### [ABOUT THIS EXERCISE]
Every entry below should be reproduced exactly; no picture is to be included.

○ ○ ○ ○

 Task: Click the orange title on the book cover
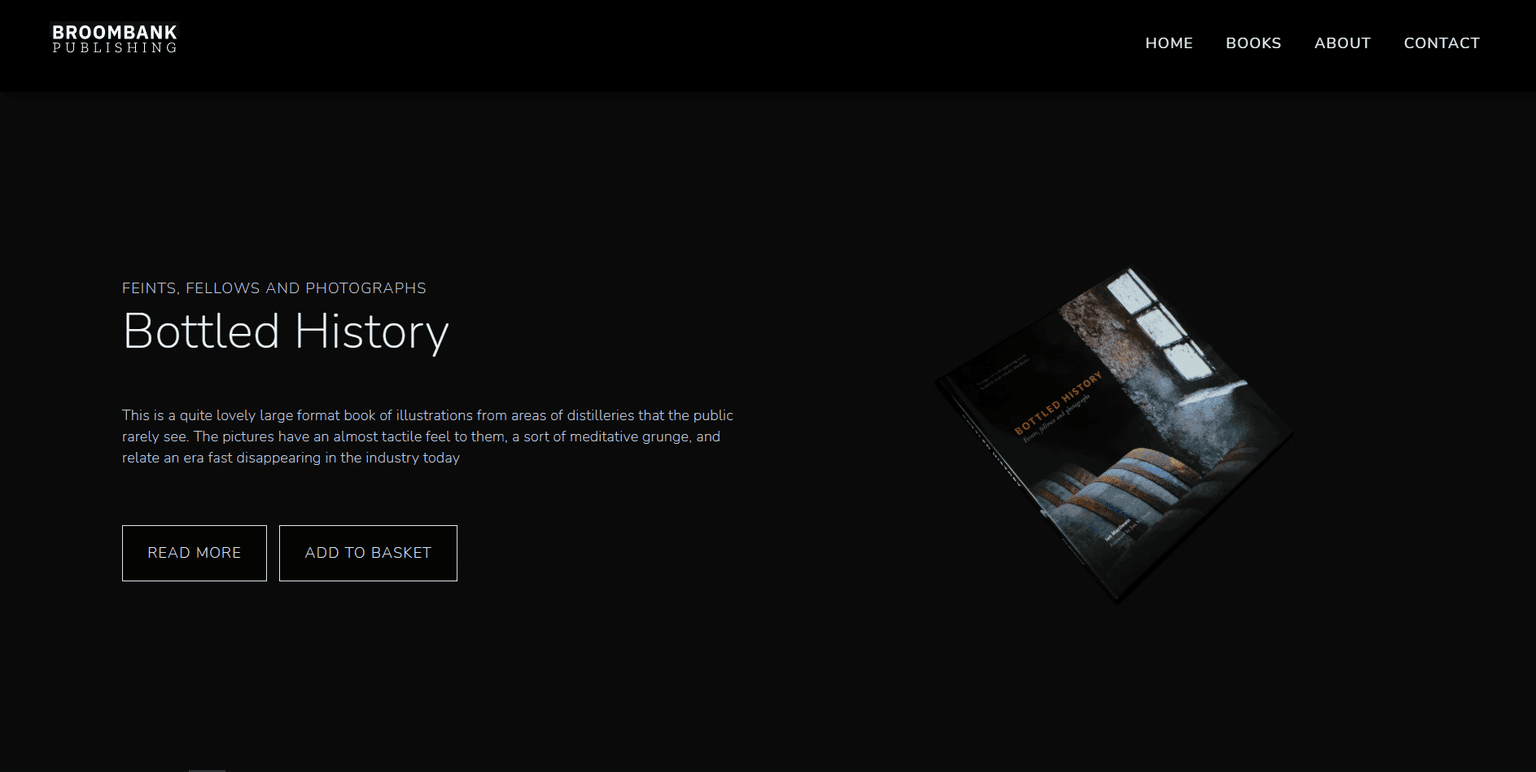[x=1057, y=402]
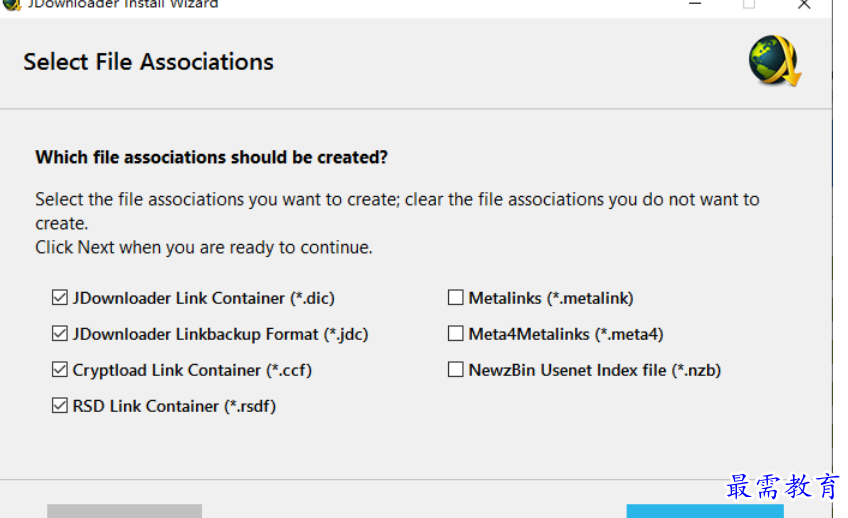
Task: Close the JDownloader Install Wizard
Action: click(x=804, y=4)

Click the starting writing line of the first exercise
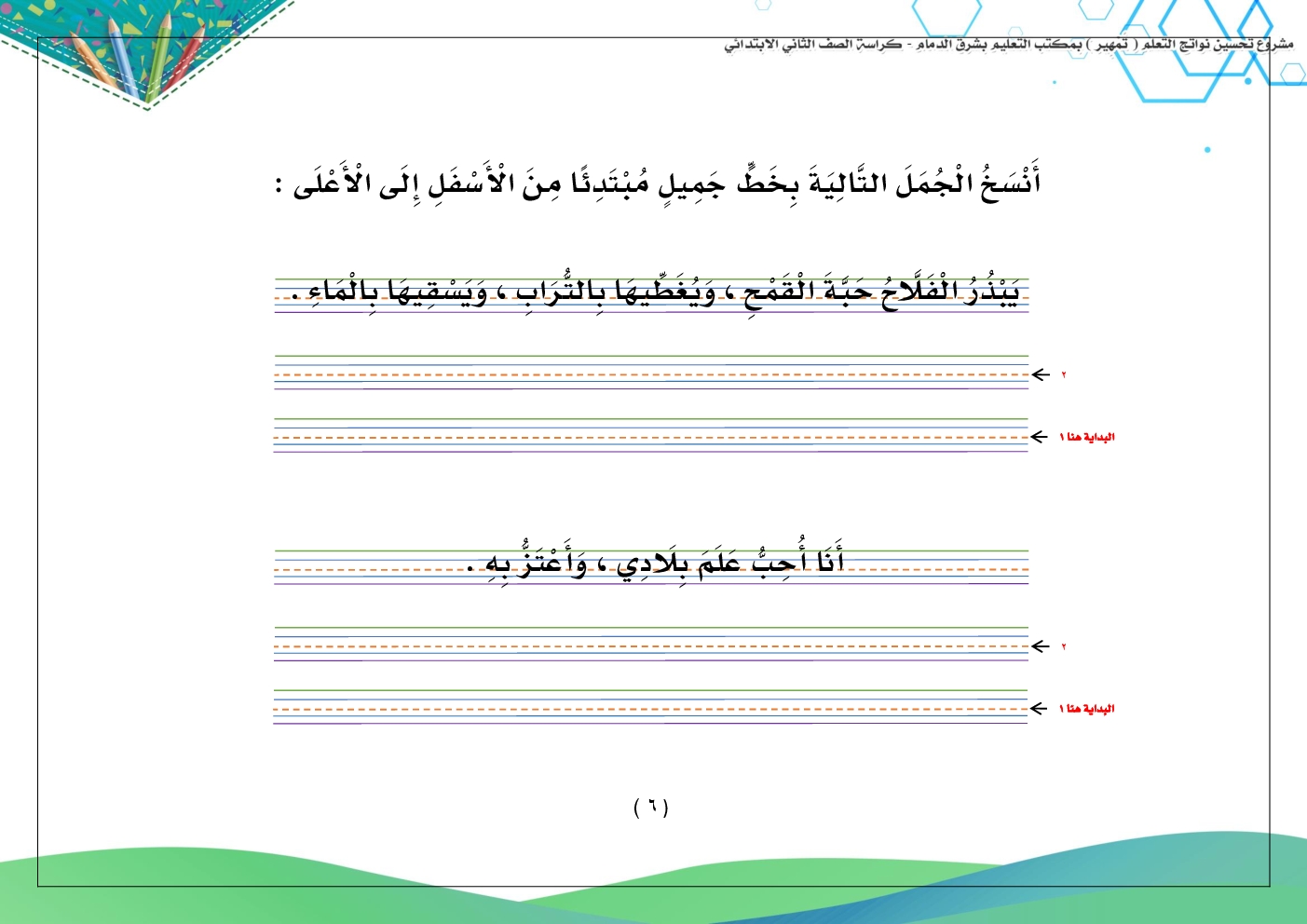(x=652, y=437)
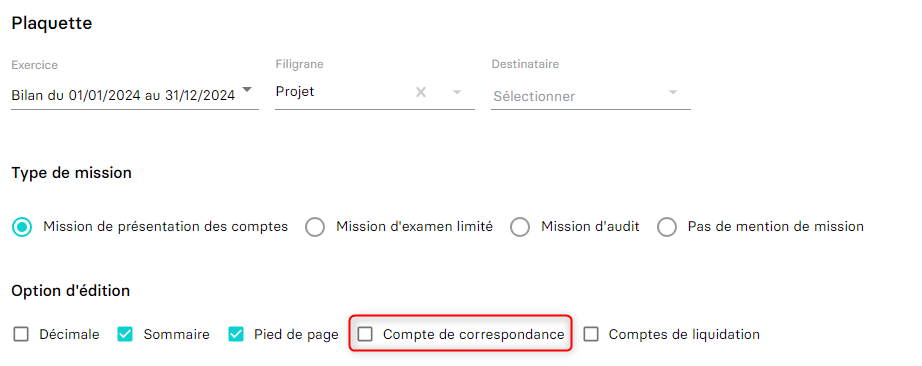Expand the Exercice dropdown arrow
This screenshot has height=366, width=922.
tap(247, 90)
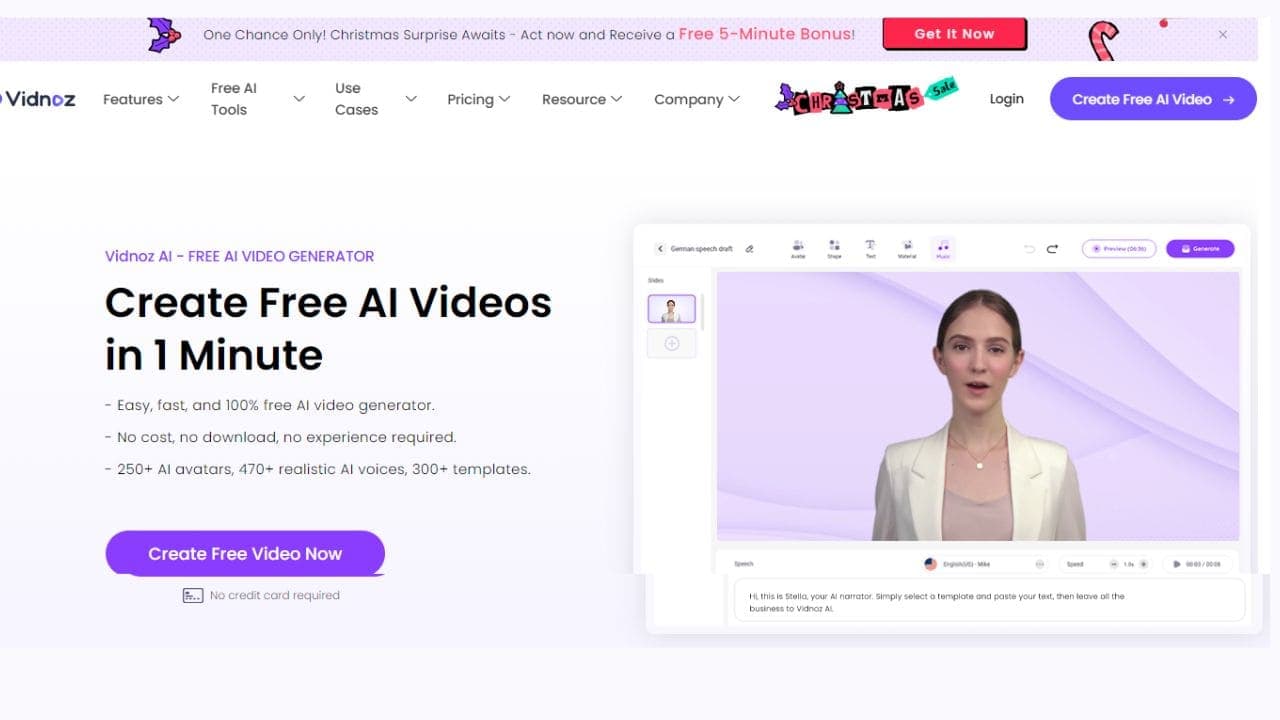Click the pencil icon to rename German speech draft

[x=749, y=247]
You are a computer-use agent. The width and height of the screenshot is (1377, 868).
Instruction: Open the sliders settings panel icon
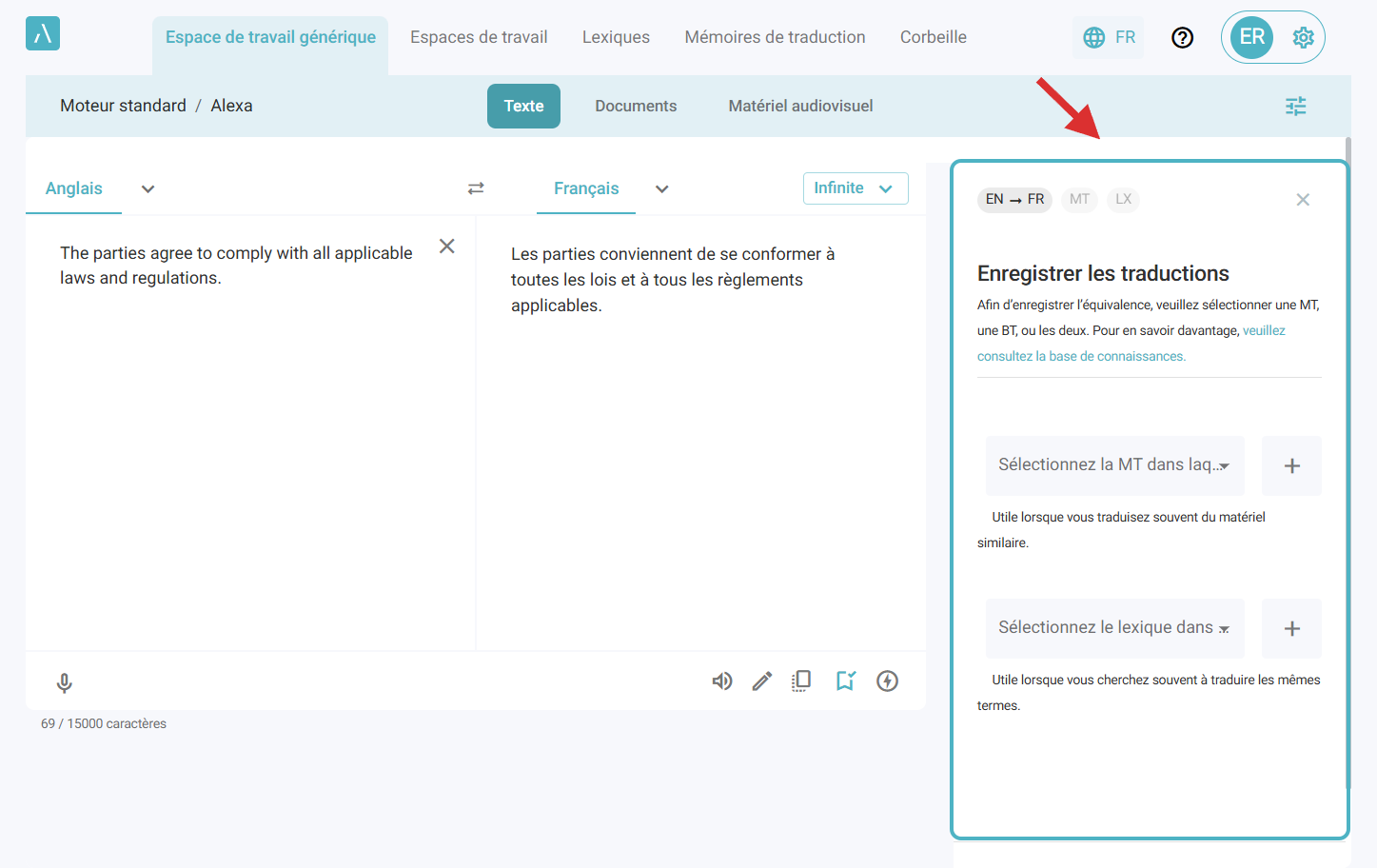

○ ○ ○ ○

### [ANSWER TO THIS EXERCISE]
 Task: Click the orange title on the book cover
[x=1057, y=402]
Task: Close the JDownloader Install Wizard
Action: click(x=804, y=4)

Click the starting writing line of the first exercise
(x=652, y=437)
Expand the Exercice dropdown arrow
This screenshot has height=366, width=922.
tap(247, 90)
Click the pencil icon to rename German speech draft

[x=749, y=247]
You are a computer-use agent. The width and height of the screenshot is (1377, 868).
Instruction: Open the sliders settings panel icon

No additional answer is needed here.